Relating to Father God when our earthly fathers are not people to be celebrated


Well that's another Father's Day over, you may be saying that with relief. For some, it's a hard day to get through because our fathers are not people to be celebrated.

In the same way, many struggle with the whole concept of a Father God because their father here on earth was either absent, overbearing, abusive or indifferent.

Father's Day wasn't such a big thing when I was growing up, but it was by the time I was in my 20s. It wasn't a day I looked forward to because of the non-existent relationship I had with my father. I gave him the occasional bar of rum and raisin chocolate because people kept asking me what I'd got him!

This was my adoptive dad. His circumstances meant he didn't have a clue how to parent and was emotionally absent, although physically present. It wasn't a complicated relationship – there wasn't a relationship to be complicated.

The biggest gift I had during my young years was the knowledge that God was my Father. I didn't have a sophisticated theological understanding of that, just a basic understanding that although my dad was distant, God wasn't. That's because in church, this was the language used and the Holy Spirit buried it in the deepest parts of my heart and soul, where the pain of that non-relationship would hurt most.

Over 20 years ago there was a move in children's work not to use the terminology 'Father God'. It was a well intentioned decision designed to help children who might 'switch off' from teaching if we used the word 'Father'.

I think we did a massive disservice to a whole generation with that decision. Yes, we needed to be careful in our use and explanation of the word for those children who, like me, struggled with their fathers, but taking Father out of our faith language was not helpful. It just brushed a much bigger problem under the carpet rather than supporting children through the pain they were going through and helping them to deal with it.

I have story upon story of children who have found comfort in the idea of God as Father and built a resilient faith as a result, but I have an equal number of stories of those who are having to painfully re-learn their flawed understanding of God as a two person trinity as opposed to the three person trinity that he actually is.
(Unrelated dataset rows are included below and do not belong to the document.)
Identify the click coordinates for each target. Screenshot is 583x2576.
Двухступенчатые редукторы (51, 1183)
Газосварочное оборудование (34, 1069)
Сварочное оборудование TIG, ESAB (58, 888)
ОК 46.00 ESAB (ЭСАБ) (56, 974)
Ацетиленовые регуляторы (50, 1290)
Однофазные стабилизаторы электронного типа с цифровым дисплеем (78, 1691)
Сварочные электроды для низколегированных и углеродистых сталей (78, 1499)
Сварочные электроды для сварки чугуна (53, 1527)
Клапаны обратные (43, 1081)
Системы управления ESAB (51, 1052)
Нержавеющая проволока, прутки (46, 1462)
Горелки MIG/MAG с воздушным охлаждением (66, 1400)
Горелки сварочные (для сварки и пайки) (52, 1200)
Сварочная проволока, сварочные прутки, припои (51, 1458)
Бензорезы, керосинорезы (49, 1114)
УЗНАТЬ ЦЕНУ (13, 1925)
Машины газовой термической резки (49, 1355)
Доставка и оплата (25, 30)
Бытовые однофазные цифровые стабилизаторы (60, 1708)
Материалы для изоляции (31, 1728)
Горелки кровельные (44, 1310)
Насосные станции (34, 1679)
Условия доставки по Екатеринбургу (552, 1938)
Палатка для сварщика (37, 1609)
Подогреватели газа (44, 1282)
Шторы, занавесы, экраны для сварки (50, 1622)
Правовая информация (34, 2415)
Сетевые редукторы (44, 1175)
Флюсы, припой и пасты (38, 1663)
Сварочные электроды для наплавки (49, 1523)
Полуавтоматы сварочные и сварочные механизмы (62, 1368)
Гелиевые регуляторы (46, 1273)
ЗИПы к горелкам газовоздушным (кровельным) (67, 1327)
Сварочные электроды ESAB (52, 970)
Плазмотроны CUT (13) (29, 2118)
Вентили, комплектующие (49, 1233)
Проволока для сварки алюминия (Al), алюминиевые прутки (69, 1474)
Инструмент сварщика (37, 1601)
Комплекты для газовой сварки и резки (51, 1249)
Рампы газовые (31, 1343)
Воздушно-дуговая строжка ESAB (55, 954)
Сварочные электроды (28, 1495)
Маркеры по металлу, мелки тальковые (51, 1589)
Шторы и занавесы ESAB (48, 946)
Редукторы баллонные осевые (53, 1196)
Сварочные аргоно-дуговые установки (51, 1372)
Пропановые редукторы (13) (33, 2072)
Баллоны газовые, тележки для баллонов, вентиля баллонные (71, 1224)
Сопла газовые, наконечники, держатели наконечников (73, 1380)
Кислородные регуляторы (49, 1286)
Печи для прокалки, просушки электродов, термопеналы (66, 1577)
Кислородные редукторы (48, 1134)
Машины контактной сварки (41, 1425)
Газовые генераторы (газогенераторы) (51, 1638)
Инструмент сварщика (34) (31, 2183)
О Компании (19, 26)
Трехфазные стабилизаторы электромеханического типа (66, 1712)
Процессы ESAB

This was a decision that I hope we never revisit.

I'm going to tell you a little more of my story, not for sympathy, but because it may help some people who struggle with the idea of Father God.

I'll start with a theological argument. Some people talk about the word 'Abba' meaning 'daddy', and about climbing up on our 'Heavenly Daddy's lap'. Other theologians have since waded in, saying this is wrong and diminishes who God is.

Some of my most comforting moments as a child have been those times I have imagined myself on God's lap crying my eyes out. It never occurred to me this could be wrong. The notion came from hearing that being adopted into God's family gave me rights as his daughter. My young mind took that as giving me the right to climb onto his lap and wail - loudly! It's what I needed as a child and God understood that. I will not apologise for calling Him Daddy when I needed to – even if it's not theologically correct!

As you have now gathered, I'm adopted, so I have a birth father as well as my adoptive father.

My issues with my adoptive dad came to a head when I married. I desperately didn't want him to walk me down the aisle. My family expected it and I was under pressure to keep up appearances, but my thinking at the time was: how can you walk arm in arm down the aisle with someone who has never hugged you?  In the end, due to a minor illness, he wasn't able to and as a result, it was one of my proudest moments to be walked down the aisle by my lovely brother who understood the problem more than anyone else in the world.

Six months later I found out more about my other 'dad'.

It wasn't pretty.

In the name of brevity I'm going to be brutal. I am the result of rape.

My birth mother decided not to abort me. Abortion was illegal in those days, but medics still said they would help her if that's what she wanted. She categorically said no, but she was forced to give me up for adoption.

As an aside, all of the recent narrative about rape and abortion has been very difficult for me and others born in similar circumstances. The language used has been harsh and far too simplistic for such a big subject. I may write more on this in the future. But I am grateful for the massive sacrifice my birth mother made in birthing me in spite of the circumstances.

I could be full of hate, but I have learnt to give these circumstances to God and move on. I'm not superhuman - there are times I have to do it daily! I learnt that if I don't, my past will begin to influence my future. There are times I have a jealous twinge when I see fathers and daughters together, but that's only natural. Thankfully I can look back and see how God has redeemed my story.

I don't want to over simplify the pain of others who have had a difficult, non existent or abusive relationship with their father. Mine is just one story of many. But I do want to say – don't judge God by your earthly father.

As a Christian you are adopted into God's family. He is your Father. Metaphorically climb onto His lap and cry if you need to, but be assured of this: He is trustworthy, He understands, and He cries with you.